作業内容 A: 憲法公布75年の社説を取り上げた元の文章によると、その社説は新型コロナ禍への政府の対応をなぜ問題だとしているのでしょうか。1〜3文で説明してください。
作業内容 B: 朝日新聞の社説について書かれた元の文章の続きを、最後の文のあとから書き進めてください。

2021年11月3日水曜日

一方的決めつけはいただけない

  11月3日といえば文化の日と記憶していたが、今年は日本国憲法公布75年に当たるというので朝日新聞は「憲法公布75年 学術・研究取り巻く危うさ」と題する社説を載せている。「危うさ」の具体例二つの一つは学術会議の委員任命問題だが、もう一つは新型コロナ禍への政府の対応である。後者が学術・研究を取り巻く問題性の具体例と言われると戸惑うが、社説によると政府が科学者たちの提言を「つまみ食い」し、「自らの施策に役立つものは採り入れ、そうでないものには耳を貸さないという、政治のご都合主義」が問題とのこと。その例として「唐突な一斉休校、Go To事業の強行、緊急事態宣言下での五輪の開催」が挙げられている。しかし、公正な批判と言えるだろうか?

抽出情報:
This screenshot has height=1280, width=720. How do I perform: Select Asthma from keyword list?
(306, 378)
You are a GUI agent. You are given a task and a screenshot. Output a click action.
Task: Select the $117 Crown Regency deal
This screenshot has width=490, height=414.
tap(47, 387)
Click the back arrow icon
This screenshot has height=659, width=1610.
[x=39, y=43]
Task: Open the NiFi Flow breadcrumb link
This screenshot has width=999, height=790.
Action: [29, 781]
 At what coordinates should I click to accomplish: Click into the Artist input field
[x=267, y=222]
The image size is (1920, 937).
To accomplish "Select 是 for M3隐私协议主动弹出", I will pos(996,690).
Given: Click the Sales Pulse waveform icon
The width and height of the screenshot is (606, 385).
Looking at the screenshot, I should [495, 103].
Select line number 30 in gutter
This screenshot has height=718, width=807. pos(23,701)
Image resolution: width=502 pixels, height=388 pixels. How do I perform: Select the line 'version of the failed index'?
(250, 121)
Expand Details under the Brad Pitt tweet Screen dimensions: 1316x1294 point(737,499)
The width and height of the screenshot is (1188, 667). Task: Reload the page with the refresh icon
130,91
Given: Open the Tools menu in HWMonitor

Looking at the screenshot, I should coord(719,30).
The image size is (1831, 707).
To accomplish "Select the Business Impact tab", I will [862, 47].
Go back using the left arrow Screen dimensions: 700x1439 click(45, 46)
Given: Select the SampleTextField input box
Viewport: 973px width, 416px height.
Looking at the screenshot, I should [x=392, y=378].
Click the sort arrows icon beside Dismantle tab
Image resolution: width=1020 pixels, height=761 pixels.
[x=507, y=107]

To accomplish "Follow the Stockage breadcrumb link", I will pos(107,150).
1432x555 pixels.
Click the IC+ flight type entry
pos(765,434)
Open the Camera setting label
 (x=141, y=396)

回答 A: 社説は、政府が科学者たちの提言を「つまみ食い」し、自らの施策に役立つものは採り入れ、そうでないものには耳を貸さないという政治のご都合主義があるとして、これを問題だとしています。その例として、唐突な一斉休校、Go To事業の強行、緊急事態宣言下での五輪の開催が挙げられています。

回答 B:
 「一斉休校」はたしかに唐突な印象があった。しかし、当時はウイルス拡大防止は急務と考えられた。教育評論家の尾木ママは教室に何十人もの児童や生徒が閉じこもることの危険を訴えていた。その後になって年少者の危険はそれほどでないと判明したが、批判は結果論に過ぎない。

 GoTo事業が一時的であれ地方の観光関連業にとって救いだったことは事実だろう。制度導入に際し業界の後ろ盾だった二階氏が暗躍したことは推測されるが、都会人の感覚だけで判断すべきでないと当時わたしは指摘した。

 「緊急事態下での五輪の開催」に多くの問題があったことは指摘の通りである。私も当時ブログにさらに一年の延期が望ましいと書いた。しかし、そうなると同一年に冬期と夏季の二つの五輪が開催されることになり、中国は猛反対しただろうし、我が国より感染者が一桁も多い国々からどう思われたろうか。自分から誘致しながらその程度で中止要請とは身勝手と映ったろう。当時、他紙の多くが開催への疑問を並べ立てるだけなのに『朝日』が開催中止を主張したことは一つの見識だと私は評価しているが、その判断が正しかったかは別問題である。『走れメロス』が我々の心に響くのは約束を守り切ったことの尊さではないか。